Assessing the predictability of Tropical Storm Erika (2009) through an analysis of environmental factors

In this study, the predictability of Tropical Storm Erika is evaluated by analyzing a 60-member ensemble WRF simulation. As in Sippel and Zhang (2009), an Ensemble Kalman Filter (EnKF) is utilized to introduce perturbations into the initial model fields, which leads to a fairly large spread in the final intensities of the 60 ensemble members. Tropical Storm Erika was forecast to intensify into a hurricane by most operational models, but in reality never exceeded 50 kt. An investigation into which factors prevented intensification of the weaker ensemble members provides insight that may aid in the forecasting of the intensity of future tropical cyclones under similar conditions.

A variety of environmental factors are examined and the most important factors are determined based on correlation analysis. It appears that mid-level relative humidity, the distribution of convection relative to the storm center, and the deep layer shear all play a role in determining whether a given ensemble member intensifies or not. It is further shown that many of the ensemble members that do not intensify fail to do so because of apparent dry air intrusions, particularly in the 700-500 mb layer, that wrap around the centers of the storms. Because of the moderate shear, this dry air (which appears to be both environmental and shear-induced in origin) is able to penetrate the core of the cyclones.
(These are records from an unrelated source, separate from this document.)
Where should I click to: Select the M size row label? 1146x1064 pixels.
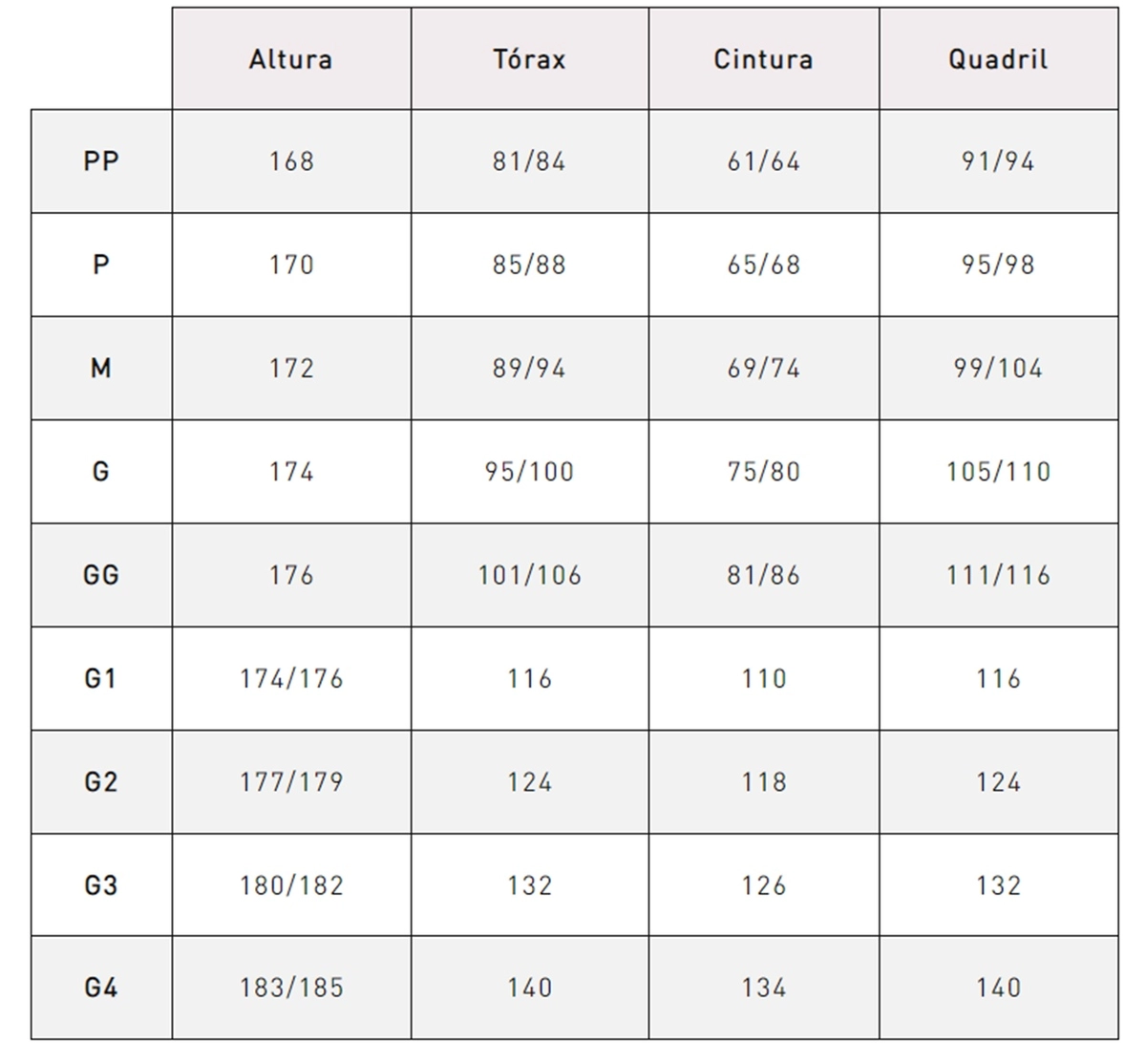[101, 369]
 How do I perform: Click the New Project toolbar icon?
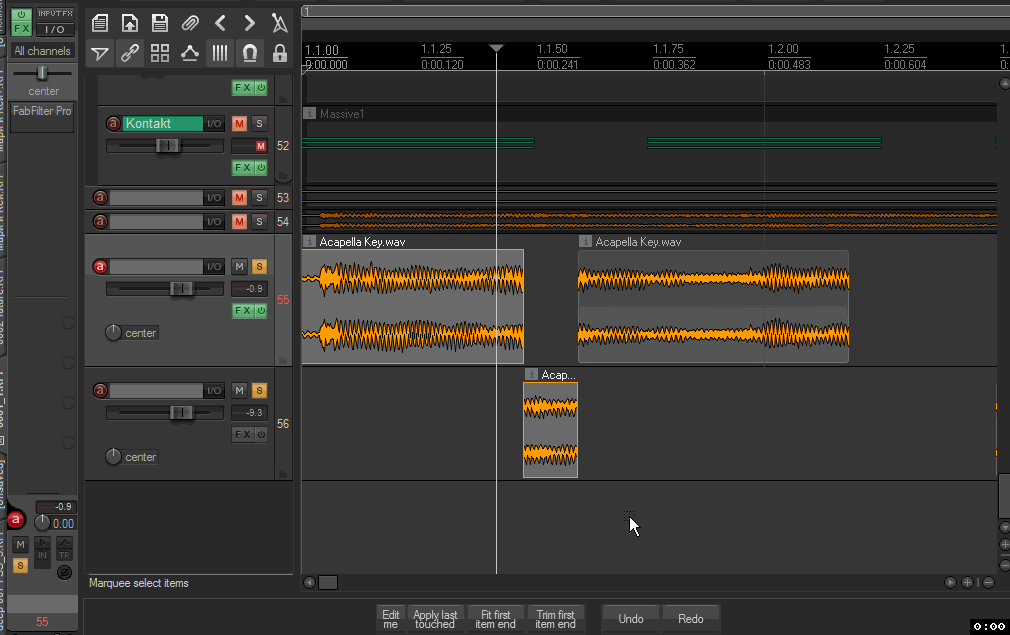tap(99, 23)
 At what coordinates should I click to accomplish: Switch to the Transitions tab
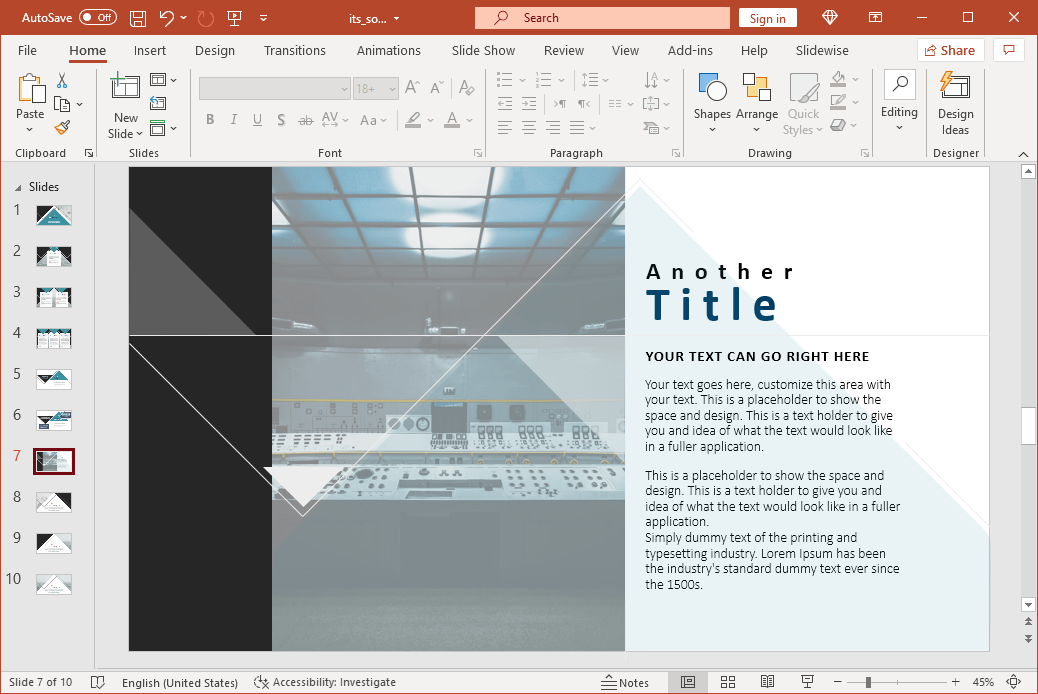pos(295,50)
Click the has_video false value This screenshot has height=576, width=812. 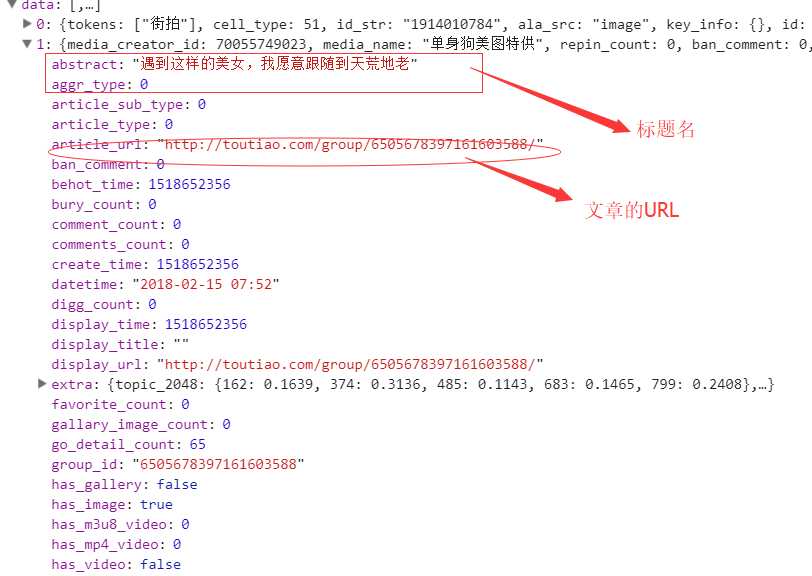point(161,565)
A relationship between the direction of the shear vector, the direction of the center tilt vector, and the distribution of convection is also identified. Consistent with previous studies, deep convection is concentrated in the downshear left quadrant in a large percentage of ensemble members. Additionally, the tilt vector is generally oriented about ninety degrees to the left of the shear vector, consistent with past studies on this subject.